La contingencia histórica rusa. Esta línea gira, en torno a Aleko y Masha, actriz extremadamente sensible a los hechos que anuncian el fin del aborrecido régimen zarista. Aleko es el primero en informar del desfile encabezado por el Pope Gapón (estimado en 150.000 personas), que llega ese preciso día hasta el palacio real para entregar una carta de reivindicaciones al zar de Rusia y que se termina históricamente por una masacre. Ésta provoca una revolución, que prefigura la bolchevique de 1917. Resulta inquietante, por tanto, el atraso de otros miembros de la compañía, víctimas quizás de la represión. Sin embargo, es Masha quien manifiesta una posición radical en pro de la revolución, consciente del precio a pagar en vidas humanas. Hay alusiones, igualmente, a la rebelión de los marinos del acorazado Potemkin y al atentado que costó la vida del ministro Vyacheslav von Plehve, signos claros del estado crítico de la situación en Rusia. Las referencias constantes a San Petersburgo cobran asímismo todo su sentido: capital del imperio, ciudad de revoluciones históricas y de gran tradición artística, volcada a occidente.
Es Masha, principalmente en la parte final y sobre todo en su monólogo que cierra la obra, la que remacha las dos líneas temáticas en juego, exaltando la revolución y criticando ferozmente la visión estrecha y ombliguista de la gente de teatro, incapaz de afrontar la verdadera realidad . Su diatriba no exime ni siquiera a los espectadores: “Odio al público, estos simplones que vienen a entretenerse mientras el mundo se acaba. Vienen a buscar cultura, a suspirar. Les debería dar vergüenza.” (p.61-62). Monólogo final que sirve de contrapunto al monólogo inicial de Olga, que se refosila en su ego exacerbado de diva. La posición de Aleko es más moderada, prefiriendo un retorno a la naturaleza, de ribetes tolstoyanos, a la utopía revolucionaria. Aplicando casi un lugar común acerca de las diversas posiciones de la élite rusa en esa época, podría decirse que las principales están representadas como ideales en los tres actores de Neva: el arte por el arte (Olga); el perfeccionamiento personal y la vuelta a la naturaleza, preconizados por Alejandro Tolstoi (Aleko); y la revolución total (Masha), aunque ya tenga sus reservas acerca del desenlace. Esta última triunfará con Lenin y Trotski después de 1917 y de la guerra civil.

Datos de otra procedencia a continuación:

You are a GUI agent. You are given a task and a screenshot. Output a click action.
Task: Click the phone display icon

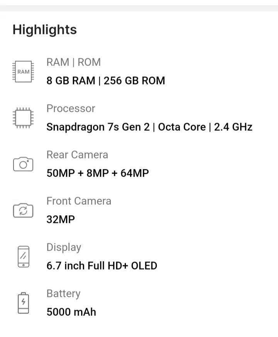[24, 257]
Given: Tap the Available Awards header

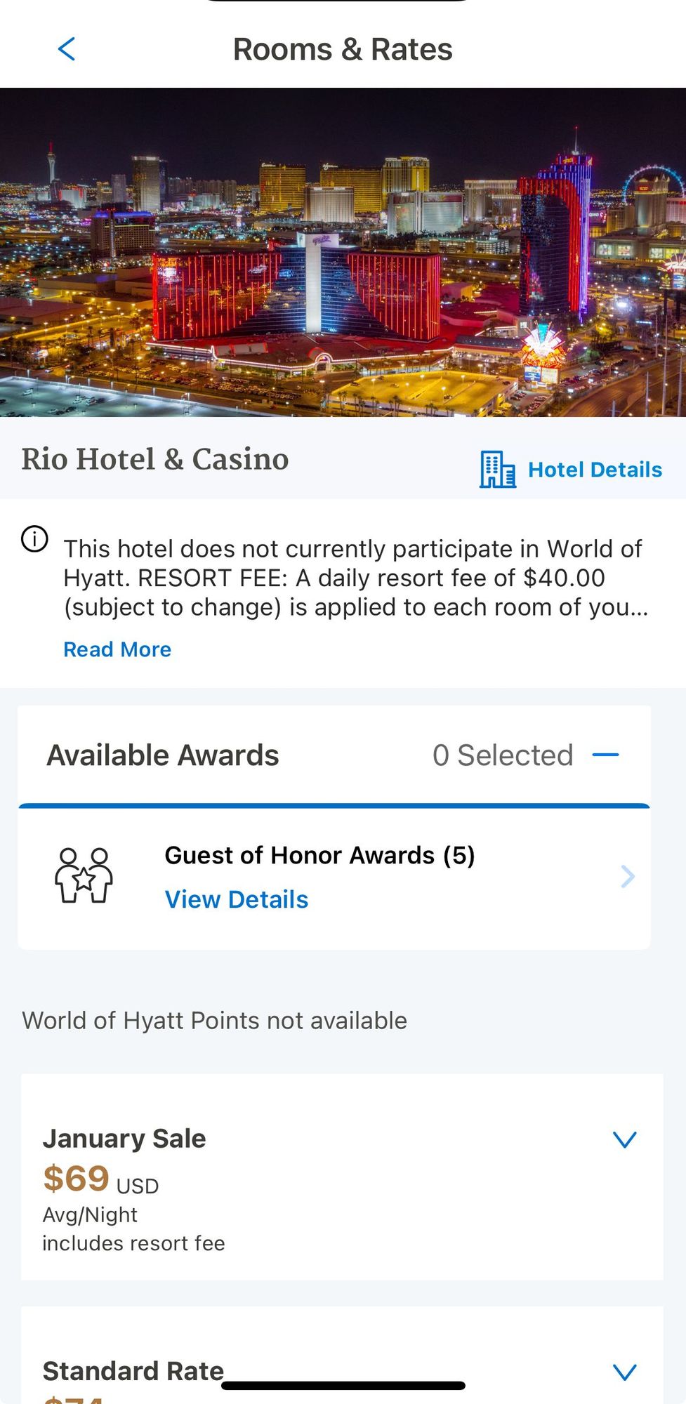Looking at the screenshot, I should (x=163, y=755).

En el plano formal, la opción de la “puesta en abismo” (o teatro dentro del teatro) provoca una dualidad constante de la acción, que oscila sin cesar entre el juego de los actores y el juego de los personajes, que éstos ensayan o improvisan en el momento, a veces sin transiciones explícitas. Los actores mantienen un distanciamiento constante, reforzado por la ironía y el humor, salvo en momentos en que aflora la violencia verbal. La dualidad se manifiesta también en otras instancias, en que la acción fluctúa entre el pasado y el presente, entre lo sentimental y lo ideológico, entre lo trágico y lo cómico, entre el monólogo y el diálogo. Por otra parte, el marco fijado al comienzo: “En la sala de ensayo de un teatro” y el diseño dramatúrgico corresponden a lo que se entiende por ‘teatro de cámara’, que exige una gran proximidad entre actores y espectadores. En el caso de Neva, la no mención de medios escénicos supone, además, que los actores son los soportes esenciales del espectáculo, bajo la tutela del director (es lo que se percibe en la propuesta escénica del propio autor).

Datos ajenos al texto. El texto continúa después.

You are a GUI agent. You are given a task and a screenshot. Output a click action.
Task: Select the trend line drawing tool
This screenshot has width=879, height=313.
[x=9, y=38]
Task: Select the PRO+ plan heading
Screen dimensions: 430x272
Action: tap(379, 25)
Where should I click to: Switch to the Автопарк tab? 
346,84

Nada sabemos acerca de las fuentes documentales que sirvieron a G. Calderón para construir Neva, pero sí podemos constatar en su obra una fuerte impregnación de la historia rusa del período aludido y del teatro de esa época, en particular, de la vida y de la obra de Antón Chejov. Cómo no asociar el montaje de Neva con los comienzos del Teatro de Arte de Moscú, según lo narra Irene Némirovsky (1901-1942) en su famosa biografía, La dramática vida de Antón Chejov: “En una sala fría, húmeda, sobre un escenario mal iluminado, un conjunto de actores jóvenes representa ante Chejov.” En estas condiciones materiales precarias nacía la vanguardia teatral rusa, la que mejor supo representar el teatro de Chejov. Además, ese “teatro pobre” – en el sentido grotowskiano – que practica Teatro en el Blanco, corresponde también a la situación de una compañía independiente (como lo fue el Teatro de Arte de Moscú en sus comienzos), que hasta ahora no ha recibido ninguna subvención.

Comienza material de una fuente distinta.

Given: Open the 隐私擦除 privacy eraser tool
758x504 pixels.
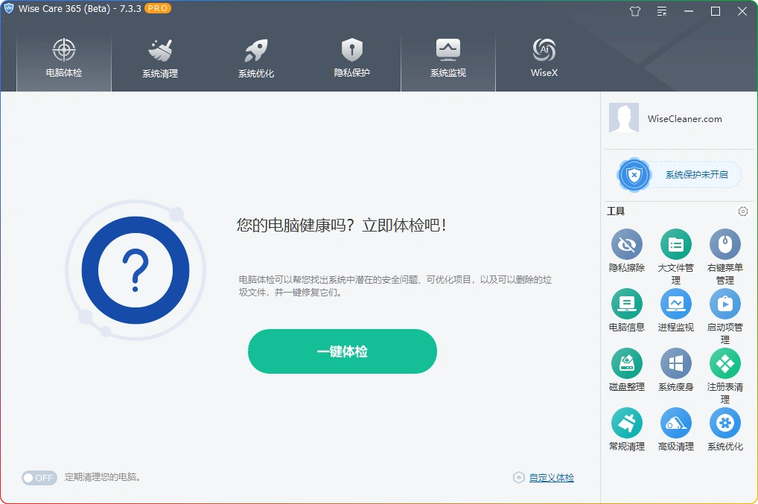Looking at the screenshot, I should point(626,246).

Esta compenetración de esa realidad y el talento dramatúrgico explican la fluidez y la riqueza del texto, que deambula con aplomo entre los meandros de una situación aparentemente exótica, que transcurre en las antípodas de Chile, pero que posee ciertas analogías con la situación de este país durante la dictadura militar (1973-1989). Dos de ellas son muy ostensibles: la feroz represión del poder tiránico y el hecho de que también hayan flotado múltiples cadáveres en el río Mapocho (al igual que en el Neva en enero de 1905), después de aquél 11 de septiembre de 1973.
Por cierto se trata de hechos históricos diferentes, pero Calderón logra aproximar ambos acontecimientos de manera sutil. Neva nos habla de Rusia a comienzos del siglo XX, pero también del Chile de las últimas décadas del mismo siglo y, por extensión, de cualquiera sociedad que aspire a un destino colectivo solidario y justo, además de hablarnos de la conciencia vigilante de los verdaderos artistas, tan ciudadanos como el resto de sus compatriotas.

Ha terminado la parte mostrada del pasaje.